Input data

******

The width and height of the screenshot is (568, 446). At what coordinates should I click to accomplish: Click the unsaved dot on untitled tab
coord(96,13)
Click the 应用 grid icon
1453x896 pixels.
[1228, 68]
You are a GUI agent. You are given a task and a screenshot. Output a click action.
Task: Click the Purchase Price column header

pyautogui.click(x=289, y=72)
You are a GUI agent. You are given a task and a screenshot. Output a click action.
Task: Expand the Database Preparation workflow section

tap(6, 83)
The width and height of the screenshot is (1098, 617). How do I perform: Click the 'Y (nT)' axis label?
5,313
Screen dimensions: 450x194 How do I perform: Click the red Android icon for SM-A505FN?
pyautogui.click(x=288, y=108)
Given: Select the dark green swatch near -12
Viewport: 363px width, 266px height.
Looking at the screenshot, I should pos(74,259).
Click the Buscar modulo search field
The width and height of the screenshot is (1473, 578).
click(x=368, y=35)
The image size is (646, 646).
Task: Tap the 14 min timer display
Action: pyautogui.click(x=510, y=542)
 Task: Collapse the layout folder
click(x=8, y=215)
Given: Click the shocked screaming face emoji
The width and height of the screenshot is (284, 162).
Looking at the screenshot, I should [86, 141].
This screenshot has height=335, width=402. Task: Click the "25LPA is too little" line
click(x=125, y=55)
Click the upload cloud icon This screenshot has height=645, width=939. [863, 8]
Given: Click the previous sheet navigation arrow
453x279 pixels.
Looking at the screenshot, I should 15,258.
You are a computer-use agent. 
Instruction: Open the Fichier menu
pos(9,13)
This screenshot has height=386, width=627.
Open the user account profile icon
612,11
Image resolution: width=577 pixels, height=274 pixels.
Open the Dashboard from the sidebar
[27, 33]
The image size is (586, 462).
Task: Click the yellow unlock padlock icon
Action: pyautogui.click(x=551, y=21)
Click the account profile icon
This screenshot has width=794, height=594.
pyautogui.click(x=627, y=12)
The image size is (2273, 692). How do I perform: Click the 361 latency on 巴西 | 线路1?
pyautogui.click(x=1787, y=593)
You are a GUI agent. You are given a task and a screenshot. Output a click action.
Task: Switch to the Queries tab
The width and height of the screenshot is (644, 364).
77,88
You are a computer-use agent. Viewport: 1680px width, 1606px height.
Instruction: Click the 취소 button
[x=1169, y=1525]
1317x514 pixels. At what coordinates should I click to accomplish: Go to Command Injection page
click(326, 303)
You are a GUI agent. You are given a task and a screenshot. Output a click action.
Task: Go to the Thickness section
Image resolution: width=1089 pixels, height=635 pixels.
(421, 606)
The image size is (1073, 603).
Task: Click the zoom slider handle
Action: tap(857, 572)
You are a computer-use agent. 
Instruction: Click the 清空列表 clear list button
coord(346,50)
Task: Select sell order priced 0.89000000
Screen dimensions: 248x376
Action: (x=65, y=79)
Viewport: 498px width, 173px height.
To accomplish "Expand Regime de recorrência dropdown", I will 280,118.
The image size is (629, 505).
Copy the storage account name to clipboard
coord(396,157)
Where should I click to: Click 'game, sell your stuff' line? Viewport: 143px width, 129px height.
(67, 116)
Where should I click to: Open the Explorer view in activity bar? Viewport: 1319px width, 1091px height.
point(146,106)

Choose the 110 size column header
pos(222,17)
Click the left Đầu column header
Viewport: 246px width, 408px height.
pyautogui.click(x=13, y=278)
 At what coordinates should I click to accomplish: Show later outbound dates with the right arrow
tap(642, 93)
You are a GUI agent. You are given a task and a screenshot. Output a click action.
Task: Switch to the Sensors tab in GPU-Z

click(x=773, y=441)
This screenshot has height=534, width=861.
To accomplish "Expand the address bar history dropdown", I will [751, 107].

******

Exercise task
Duplicate every one of the entries above line for line, without any changes.

Expected output
The width and height of the screenshot is (568, 446). At what coordinates should I click to accomplish: Click the unsaved dot on untitled tab
coord(96,13)
Click the 应用 grid icon
1453x896 pixels.
[1228, 68]
You are a GUI agent. You are given a task and a screenshot. Output a click action.
Task: Click the Purchase Price column header

pyautogui.click(x=289, y=72)
You are a GUI agent. You are given a task and a screenshot. Output a click action.
Task: Expand the Database Preparation workflow section

tap(6, 83)
The width and height of the screenshot is (1098, 617). How do I perform: Click the 'Y (nT)' axis label?
5,313
Screen dimensions: 450x194 How do I perform: Click the red Android icon for SM-A505FN?
pyautogui.click(x=288, y=108)
Given: Select the dark green swatch near -12
Viewport: 363px width, 266px height.
Looking at the screenshot, I should pos(74,259).
Click the Buscar modulo search field
The width and height of the screenshot is (1473, 578).
click(x=368, y=35)
The image size is (646, 646).
Task: Tap the 14 min timer display
Action: pyautogui.click(x=510, y=542)
 Task: Collapse the layout folder
click(x=8, y=215)
Given: Click the shocked screaming face emoji
The width and height of the screenshot is (284, 162).
Looking at the screenshot, I should [86, 141].
This screenshot has height=335, width=402. Task: Click the "25LPA is too little" line
click(x=125, y=55)
Click the upload cloud icon This screenshot has height=645, width=939. [863, 8]
Given: Click the previous sheet navigation arrow
453x279 pixels.
Looking at the screenshot, I should 15,258.
You are a computer-use agent. 
Instruction: Open the Fichier menu
pos(9,13)
This screenshot has height=386, width=627.
Open the user account profile icon
612,11
Image resolution: width=577 pixels, height=274 pixels.
Open the Dashboard from the sidebar
[27, 33]
The image size is (586, 462).
Task: Click the yellow unlock padlock icon
Action: pyautogui.click(x=551, y=21)
Click the account profile icon
This screenshot has width=794, height=594.
pyautogui.click(x=627, y=12)
The image size is (2273, 692). How do I perform: Click the 361 latency on 巴西 | 线路1?
pyautogui.click(x=1787, y=593)
You are a GUI agent. You are given a task and a screenshot. Output a click action.
Task: Switch to the Queries tab
The width and height of the screenshot is (644, 364).
77,88
You are a computer-use agent. Viewport: 1680px width, 1606px height.
Instruction: Click the 취소 button
[x=1169, y=1525]
1317x514 pixels. At what coordinates should I click to accomplish: Go to Command Injection page
click(326, 303)
You are a GUI agent. You are given a task and a screenshot. Output a click action.
Task: Go to the Thickness section
Image resolution: width=1089 pixels, height=635 pixels.
(421, 606)
The image size is (1073, 603).
Task: Click the zoom slider handle
Action: tap(857, 572)
You are a computer-use agent. 
Instruction: Click the 清空列表 clear list button
coord(346,50)
Task: Select sell order priced 0.89000000
Screen dimensions: 248x376
Action: (x=65, y=79)
Viewport: 498px width, 173px height.
To accomplish "Expand Regime de recorrência dropdown", I will 280,118.
The image size is (629, 505).
Copy the storage account name to clipboard
coord(396,157)
Where should I click to: Click 'game, sell your stuff' line? Viewport: 143px width, 129px height.
(67, 116)
Where should I click to: Open the Explorer view in activity bar? Viewport: 1319px width, 1091px height.
point(146,106)

Choose the 110 size column header
pos(222,17)
Click the left Đầu column header
Viewport: 246px width, 408px height.
pyautogui.click(x=13, y=278)
 At what coordinates should I click to accomplish: Show later outbound dates with the right arrow
tap(642, 93)
You are a GUI agent. You are given a task and a screenshot. Output a click action.
Task: Switch to the Sensors tab in GPU-Z

click(x=773, y=441)
This screenshot has height=534, width=861.
To accomplish "Expand the address bar history dropdown", I will [751, 107].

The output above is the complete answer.